*AIM*: Please arrange the entries into a numbered list, starting at the line that contains "reserves [376, 255]" and ending at the line that contains "into (219, 45)". Leave out any blank lines.

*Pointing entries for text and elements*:
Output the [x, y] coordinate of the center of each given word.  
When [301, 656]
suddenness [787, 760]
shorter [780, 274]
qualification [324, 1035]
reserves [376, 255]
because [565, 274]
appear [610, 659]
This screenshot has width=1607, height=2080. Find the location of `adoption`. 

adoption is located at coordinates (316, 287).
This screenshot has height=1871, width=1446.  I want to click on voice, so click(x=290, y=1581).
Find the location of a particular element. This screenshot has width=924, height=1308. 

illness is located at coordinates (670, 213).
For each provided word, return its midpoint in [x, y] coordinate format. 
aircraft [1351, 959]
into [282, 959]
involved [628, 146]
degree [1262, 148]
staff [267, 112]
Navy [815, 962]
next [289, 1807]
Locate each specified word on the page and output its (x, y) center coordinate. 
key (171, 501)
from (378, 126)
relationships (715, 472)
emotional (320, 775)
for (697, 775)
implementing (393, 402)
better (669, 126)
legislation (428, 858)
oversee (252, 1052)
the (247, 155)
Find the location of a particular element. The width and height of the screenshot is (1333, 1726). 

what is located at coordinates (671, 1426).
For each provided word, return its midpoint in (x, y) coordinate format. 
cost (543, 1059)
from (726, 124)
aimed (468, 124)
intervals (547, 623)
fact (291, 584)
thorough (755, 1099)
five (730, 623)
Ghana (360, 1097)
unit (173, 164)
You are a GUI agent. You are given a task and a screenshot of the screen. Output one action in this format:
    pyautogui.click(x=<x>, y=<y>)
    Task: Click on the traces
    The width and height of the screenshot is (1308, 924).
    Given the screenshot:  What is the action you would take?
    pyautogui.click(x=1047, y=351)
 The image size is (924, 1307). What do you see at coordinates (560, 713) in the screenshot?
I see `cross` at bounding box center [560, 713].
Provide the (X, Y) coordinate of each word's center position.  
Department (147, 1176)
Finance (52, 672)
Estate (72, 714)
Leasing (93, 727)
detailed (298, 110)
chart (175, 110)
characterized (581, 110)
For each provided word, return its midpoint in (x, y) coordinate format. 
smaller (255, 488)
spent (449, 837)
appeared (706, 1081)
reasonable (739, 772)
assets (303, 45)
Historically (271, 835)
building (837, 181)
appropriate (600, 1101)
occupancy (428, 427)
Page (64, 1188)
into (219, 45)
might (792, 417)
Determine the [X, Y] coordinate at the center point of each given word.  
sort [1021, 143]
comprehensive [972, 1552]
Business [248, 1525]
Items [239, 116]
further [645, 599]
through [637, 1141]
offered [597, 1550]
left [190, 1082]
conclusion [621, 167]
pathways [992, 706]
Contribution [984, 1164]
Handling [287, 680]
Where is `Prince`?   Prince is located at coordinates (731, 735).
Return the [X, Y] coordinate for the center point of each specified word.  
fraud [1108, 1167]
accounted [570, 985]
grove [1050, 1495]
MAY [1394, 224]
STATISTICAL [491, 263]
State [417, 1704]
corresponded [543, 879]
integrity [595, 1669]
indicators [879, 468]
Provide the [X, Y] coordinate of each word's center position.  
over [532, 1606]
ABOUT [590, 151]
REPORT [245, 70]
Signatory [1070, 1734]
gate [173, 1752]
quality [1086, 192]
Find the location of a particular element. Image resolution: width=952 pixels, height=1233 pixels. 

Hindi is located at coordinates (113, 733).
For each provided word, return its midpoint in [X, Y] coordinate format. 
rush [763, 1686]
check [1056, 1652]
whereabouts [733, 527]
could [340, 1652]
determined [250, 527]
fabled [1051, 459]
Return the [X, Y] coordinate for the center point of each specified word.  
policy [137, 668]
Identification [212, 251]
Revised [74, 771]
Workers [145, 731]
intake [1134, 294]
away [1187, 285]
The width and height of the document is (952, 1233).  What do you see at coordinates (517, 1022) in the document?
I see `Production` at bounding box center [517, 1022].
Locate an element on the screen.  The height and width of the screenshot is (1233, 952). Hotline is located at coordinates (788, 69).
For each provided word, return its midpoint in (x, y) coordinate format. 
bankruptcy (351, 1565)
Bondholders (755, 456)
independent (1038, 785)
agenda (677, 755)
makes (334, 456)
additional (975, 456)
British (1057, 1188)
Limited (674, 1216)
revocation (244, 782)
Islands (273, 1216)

*ANSWER FOR THIS EXERCISE*:
1. reserves [376, 255]
2. because [565, 274]
3. appear [610, 659]
4. This screenshot has width=1607, height=2080. Find the location of `adoption`. 
5. adoption is located at coordinates (316, 287).
6. This screenshot has height=1871, width=1446.  I want to click on voice, so click(x=290, y=1581).
7. Find the location of a particular element. This screenshot has width=924, height=1308. 
8. illness is located at coordinates (670, 213).
9. For each provided word, return its midpoint in [x, y] coordinate format. 
10. aircraft [1351, 959]
11. into [282, 959]
12. involved [628, 146]
13. degree [1262, 148]
14. staff [267, 112]
15. Navy [815, 962]
16. next [289, 1807]
17. Locate each specified word on the page and output its (x, y) center coordinate. 
18. key (171, 501)
19. from (378, 126)
20. relationships (715, 472)
21. emotional (320, 775)
22. for (697, 775)
23. implementing (393, 402)
24. better (669, 126)
25. legislation (428, 858)
26. oversee (252, 1052)
27. the (247, 155)
28. Find the location of a particular element. The width and height of the screenshot is (1333, 1726). 
29. what is located at coordinates (671, 1426).
30. For each provided word, return its midpoint in (x, y) coordinate format. 
31. cost (543, 1059)
32. from (726, 124)
33. aimed (468, 124)
34. intervals (547, 623)
35. fact (291, 584)
36. thorough (755, 1099)
37. five (730, 623)
38. Ghana (360, 1097)
39. unit (173, 164)
40. You are a GUI agent. You are given a task and a screenshot of the screen. Output one action in this format:
41.     pyautogui.click(x=<x>, y=<y>)
42.     Task: Click on the traces
43.     The width and height of the screenshot is (1308, 924).
44.     Given the screenshot:  What is the action you would take?
45.     pyautogui.click(x=1047, y=351)
46.  The image size is (924, 1307). What do you see at coordinates (560, 713) in the screenshot?
47. I see `cross` at bounding box center [560, 713].
48. Provide the (X, Y) coordinate of each word's center position.  
49. Department (147, 1176)
50. Finance (52, 672)
51. Estate (72, 714)
52. Leasing (93, 727)
53. detailed (298, 110)
54. chart (175, 110)
55. characterized (581, 110)
56. For each provided word, return its midpoint in (x, y) coordinate format. 
57. smaller (255, 488)
58. spent (449, 837)
59. appeared (706, 1081)
60. reasonable (739, 772)
61. assets (303, 45)
62. Historically (271, 835)
63. building (837, 181)
64. appropriate (600, 1101)
65. occupancy (428, 427)
66. Page (64, 1188)
67. into (219, 45)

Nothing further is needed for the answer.